GNU sed BRE variant (with escaped metacharacters): WORKS

$ cat sed-re-test.txt  | sed '/\(OtherElement\|ApplicationUser\)/!s/"user.name"/"user.name@abc.com"/g'
OtherElement "user.name"
OnlyReplaceMe "user.name@abc.com"
ApplicationUser "user.name"

GNU sed ERE (with unescaped metacharacters): WORKS

$ cat sed-re-test.txt  | sed -E '/(OtherElement|ApplicationUser)/!s/"user.name"/"user.name@abc.com"/g'
OtherElement "user.name"
OnlyReplaceMe "user.name@abc.com"
ApplicationUser "user.name"

BSD/MacOS sed

BSD sed does not support alternation in BRE mode. You must use -E to enable alternation support.

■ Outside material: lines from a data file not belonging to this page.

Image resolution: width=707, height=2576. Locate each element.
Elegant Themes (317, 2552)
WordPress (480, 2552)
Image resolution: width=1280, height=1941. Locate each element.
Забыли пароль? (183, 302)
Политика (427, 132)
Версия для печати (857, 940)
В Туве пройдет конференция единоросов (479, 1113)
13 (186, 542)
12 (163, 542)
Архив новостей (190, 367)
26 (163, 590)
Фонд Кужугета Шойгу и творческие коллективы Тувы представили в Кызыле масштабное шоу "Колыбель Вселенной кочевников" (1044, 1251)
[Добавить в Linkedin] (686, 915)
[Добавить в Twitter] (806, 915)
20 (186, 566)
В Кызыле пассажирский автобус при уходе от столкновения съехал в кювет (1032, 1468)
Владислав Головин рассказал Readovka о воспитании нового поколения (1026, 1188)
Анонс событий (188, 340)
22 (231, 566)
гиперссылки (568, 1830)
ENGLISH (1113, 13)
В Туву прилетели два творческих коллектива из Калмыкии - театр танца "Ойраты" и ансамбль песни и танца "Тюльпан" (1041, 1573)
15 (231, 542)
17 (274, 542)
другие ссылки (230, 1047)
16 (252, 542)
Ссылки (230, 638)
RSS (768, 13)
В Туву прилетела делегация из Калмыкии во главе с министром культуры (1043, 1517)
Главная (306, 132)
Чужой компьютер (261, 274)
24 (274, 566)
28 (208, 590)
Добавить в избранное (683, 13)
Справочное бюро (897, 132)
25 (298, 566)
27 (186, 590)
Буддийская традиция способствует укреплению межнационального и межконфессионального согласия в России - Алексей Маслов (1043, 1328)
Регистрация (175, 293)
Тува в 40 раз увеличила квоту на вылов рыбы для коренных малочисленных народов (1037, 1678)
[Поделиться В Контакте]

No --version flag, so identifying the OS will have to do:

$ uname -s
OpenBSD

BSD sed BRE (with escaped and unescaped metacharacters): DOES NOT WORK

$ cat sed-re-test.txt  | sed '/\(OtherElement\|ApplicationUser\)/! s/"user.name"/"user.name@abc.com"/'
OtherElement "user.name@abc.com"
OnlyReplaceMe "user.name@abc.com"
ApplicationUser "user.name@abc.com"

$ cat sed-re-test.txt  | sed '/(OtherElement|ApplicationUser)/! s/"user.name"/"user.name@abc.com"/'
OtherElement "user.name@abc.com"
OnlyReplaceMe "user.name@abc.com"
ApplicationUser "user.name@abc.com"

BSD sed ERE (with unescaped metacharacters): WORKS

$ cat sed-re-test.txt  | sed -E '/(OtherElement|ApplicationUser)/! s/"user.name"/"user.name@abc.com"/'
OtherElement "user.name"
OnlyReplaceMe "user.name@abc.com"
ApplicationUser "user.name"
chuckx
  • 6,484
  • 1
  • 22
  • 23
  • 2
    BRE do support alternation.. like `()` it needs escaping `\|` – Sundeep May 31 '18 at 07:34
  • 1
    oops, I thought `\|` was part of POSIX spec.. anyway, here's a comprehensive comparison: https://stackoverflow.com/questions/24275070/sed-not-giving-me-correct-substitute-operation-for-newline-with-mac-difference/ – Sundeep May 31 '18 at 09:23
  • That's a great comparison. – chuckx May 31 '18 at 20:01
0

This might work for you (GNU sed):

sed '/OtherElement\|ApplicationUser/b;s/"user.name"/"user.name@abc.com"/g file

On encountering a line which you do not want to process, break out, fetch the next and repeat.

potong
  • 55,640
  • 6
  • 51
  • 83
0

Just use awk and avoid the convoluted, backwards logic (if X do NOT do Y but do Y for everything else vs the simple if NOT X do Y) and the version-specific constructs that you get with sed.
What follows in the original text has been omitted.